The TCGA study affirmed well-established genomic features of CRC and described three transcriptional subtypes, 17 chromosomal regions of significant focal amplification and 28 regions of significant focal deletion, and linked genomic features of CRC to critical signaling pathways. The drivers underlying copy number alterations (CNAs) and transcriptional subtypes are largely unknown, and an integrative analysis of both genomic and proteomic data may provide a more comprehensive understanding of the information flow from DNA to protein to phenotype.
Identification of peptides, proteins and variant sequences
We performed liquid chromatography-tandem mass spectrometry (LC-MS/MS)-based shotgun proteomic analyses on 95 TCGA tumor samples (Extended Data Fig. 1, Supplementary Methods 1–4), the clinical and pathological characteristics and TCGA datasets for which are summarized in Supplementary Table 1. Benchmark quality control (QC) samples from one basal and one luminal human breast tumor xenograft were analyzed in alternating order after every five CRC samples (Supplementary Methods 2).
We identified a total of 124,823 distinct peptides among the 95 samples, corresponding to 6,299,756 spectra in an assembly of 7,526 protein groups with a protein-level False Discovery Rate (FDR) of 2.64% (Supplementary Methods 5.1–5.2, Extended Data Fig. 2). To facilitate integration between genomic and proteomic data, a gene-level assembly of the peptides identified 7,211 genes.
A fundamental question in proteogenomics is which protein coding alterations are expressed at the protein level. Because standard database search approaches cannot identify variant pe3ptides from MS/MS data, we also performed database searches with customized sequence databases from matched RNA-Seq data for individual samples8, 9 (Supplementary Methods 5.3, Extended Data Fig. 3).
We identified 796 single amino acid variants (SAAVs) across all 86 tumors for which matched RNA-Seq data was available (Fig. 1a–b, Supplementary Table 2–3), among which 64 corresponded to somatic variants reported by TCGA and 101 were reported in the COSMIC database (i.e.
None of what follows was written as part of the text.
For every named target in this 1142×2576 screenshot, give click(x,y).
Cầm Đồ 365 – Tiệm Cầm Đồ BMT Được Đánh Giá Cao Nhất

COSMIC-supported variants). Of the remaining SAAVs, 526 were listed in the dbSNP database (i.e. dbSNP-supported variants) and are likely to be germline variants. The 162 previously unreported SAAVs might be explained by novel somatic or germline variants, RNA editing, or, in some cases, false discovery.
The identified somatic variants were clearly enriched in the hypermutated samples, whereas the germline variants showed no association with hypermutation (Fig. 1a). Although 58% of the germline variants occurred in two or more samples, almost all somatic variants occurred in only one sample (Fig. 1c). The low identification rate for somatic variants may reflect relatively low sequence coverage in shotgun proteomics; however, somatic variants also might negatively impact protein abundance, possibly by reducing translational efficiency or protein stability10. Using the protein abundance quantification method described below and detailed in Supplementary Methods 5.4, we found that somatic variants exerted a significantly stronger negative impact on protein abundance than did dbSNP-supported variants (p<2.2 × 10-16, Kolmogorov-Smirnov (KS) test, Fig. 1d, Supplementary Methods 5.5). The percentage of variants with an impact score of less than −2 was doubled for somatic variants compared to dbSNP-supported variants (p<2.2 × 10-16, Chi-squared test, Fig. 1d).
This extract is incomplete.